Scalia Sprays the Second Amendment

By Matthew Rothschild, June 26, 2008

The Supreme Court just came down with an atrocious decision on the right to bear arms.

Now, despite what the Founders wrote and intended, and despite the settled law of the land for the past seven decades, the reactionary majority, including the swinger Justice Kennedy, have now conferred on individuals the right to own a handgun, and maybe even a machine gun.

Because how the Court down the road will wrestle with what regulations are permissible and what are not remains wide open.

All we know for sure is that the District of Columbia’s handgun ban didn’t pass muster.

What Scalia did in his majority opinion was basically disregard the preamble about “a well-regulated militia, being necessary to the security of a free state.”

But that’s what concerned the Founders: the ability of states to defend themselves, as sovereign states.
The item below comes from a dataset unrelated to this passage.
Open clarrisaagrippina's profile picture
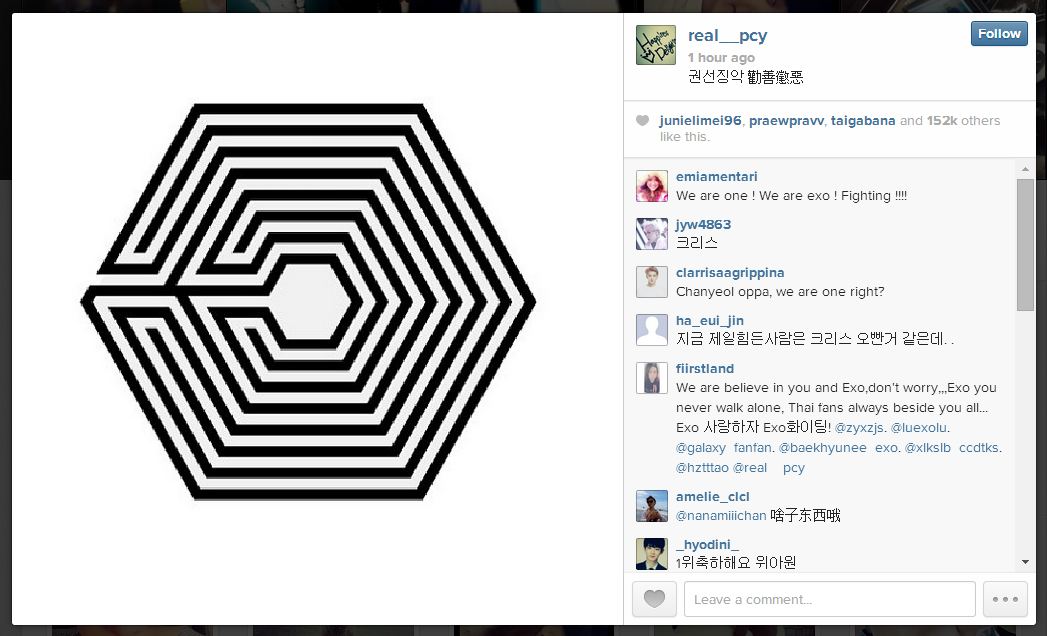This screenshot has width=1047, height=636. pos(652,282)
In fact, as Justice Stevens notes in his dissent, the “Framers rejected proposals that would have broadened its coverage” to include the civilian, individual use of arms, for hunting or self-defense. (Those are his italics, by the way.)
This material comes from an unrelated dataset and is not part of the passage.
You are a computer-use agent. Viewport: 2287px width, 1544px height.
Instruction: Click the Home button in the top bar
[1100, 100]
“Neither the text of the Amendment nor the arguments advanced by its proponents evidenced the slightest interest in limiting any legislature’s authority to regulate private civilian use of firearms,” Stevens wrote.
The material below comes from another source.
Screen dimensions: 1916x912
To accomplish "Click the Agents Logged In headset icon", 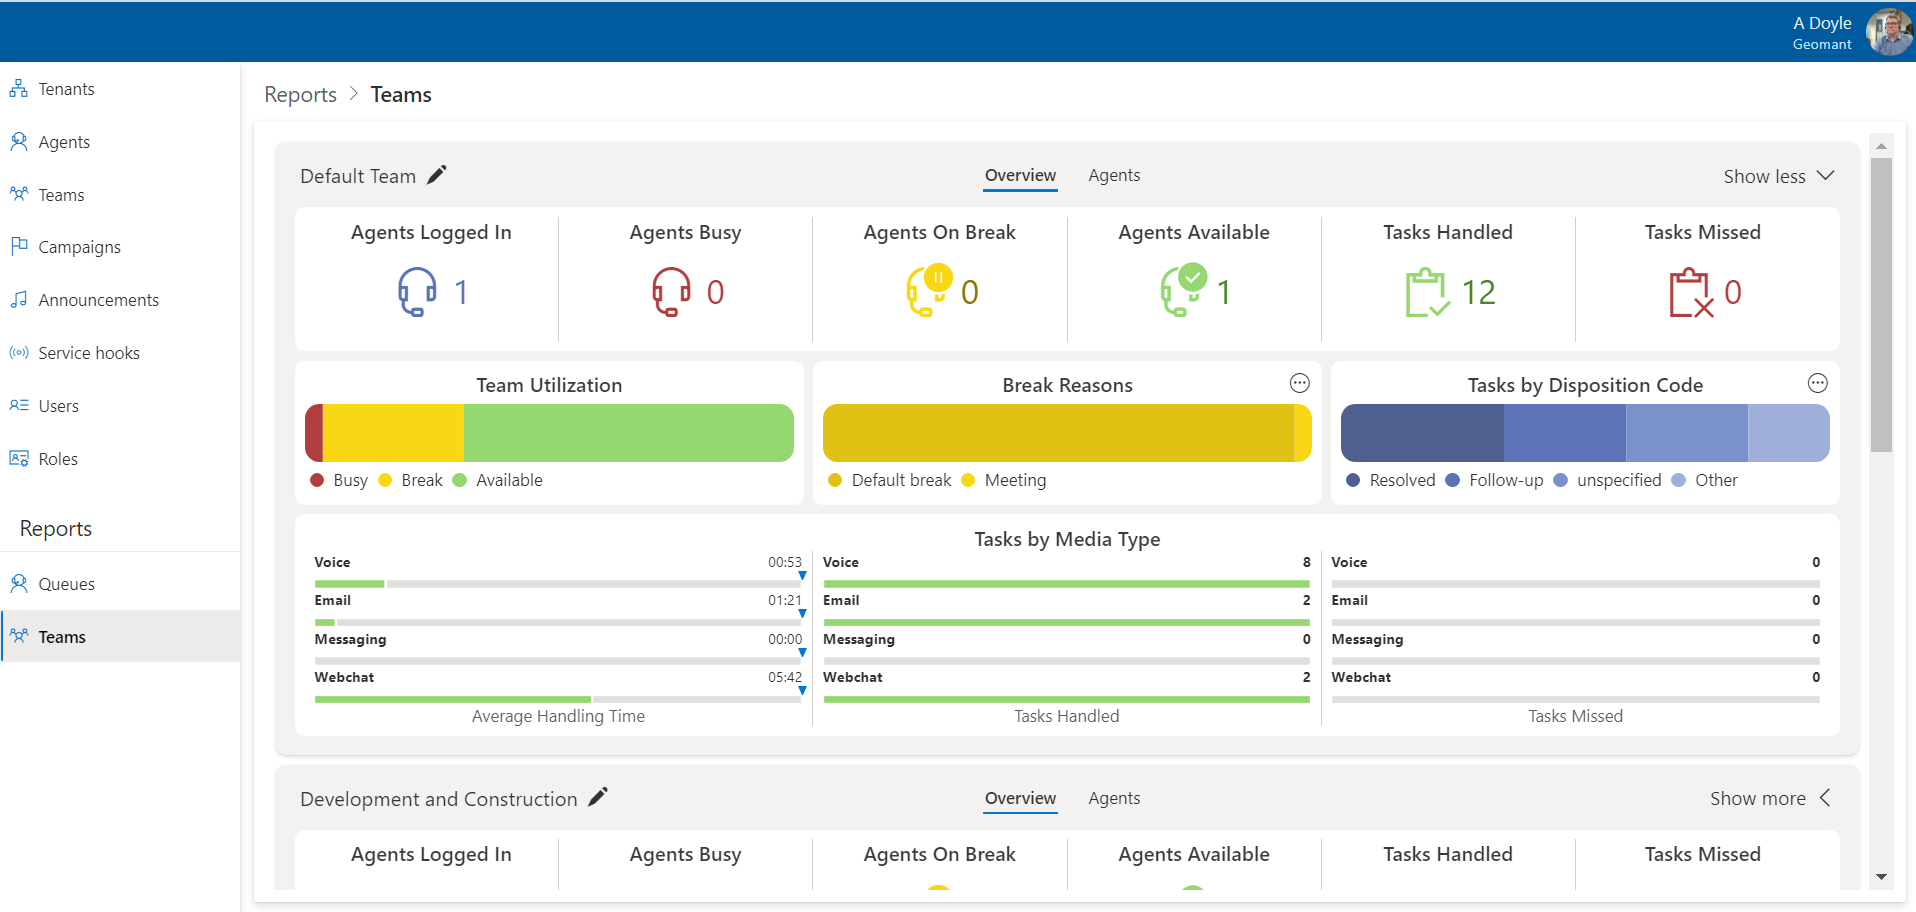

A second major problem with Scalia’s decision is that “the protection the Amendment provides is not absolute,” as Justice Breyer noted in his dissent. “The District’s law is consistent with the Second Amendment even if that Amendment is interpreted as protecting a wholly separate interest in individual self-defense. That is so because the District’s regulation, which focuses upon the presence of hanguns in high-crime urban areas, represents a permissible legislative response to a serious, indeed life-threatening problem.”

The third reason Scalia & Company misfired is because they disdained the settled law. Their argument, said Stevens, was an “insufficient reason to disregard a unanimous opinion of this Court, upon which substantial reliance has been placed b legislators and citizens for nearly 70 years.”

Stevens was referring to United States v. Miller, which was decided back in 1939.

But overturning this precedent didn’t bother Scalia and the so-called conservative majority at all.

Because they are activist judges, of the worst sort.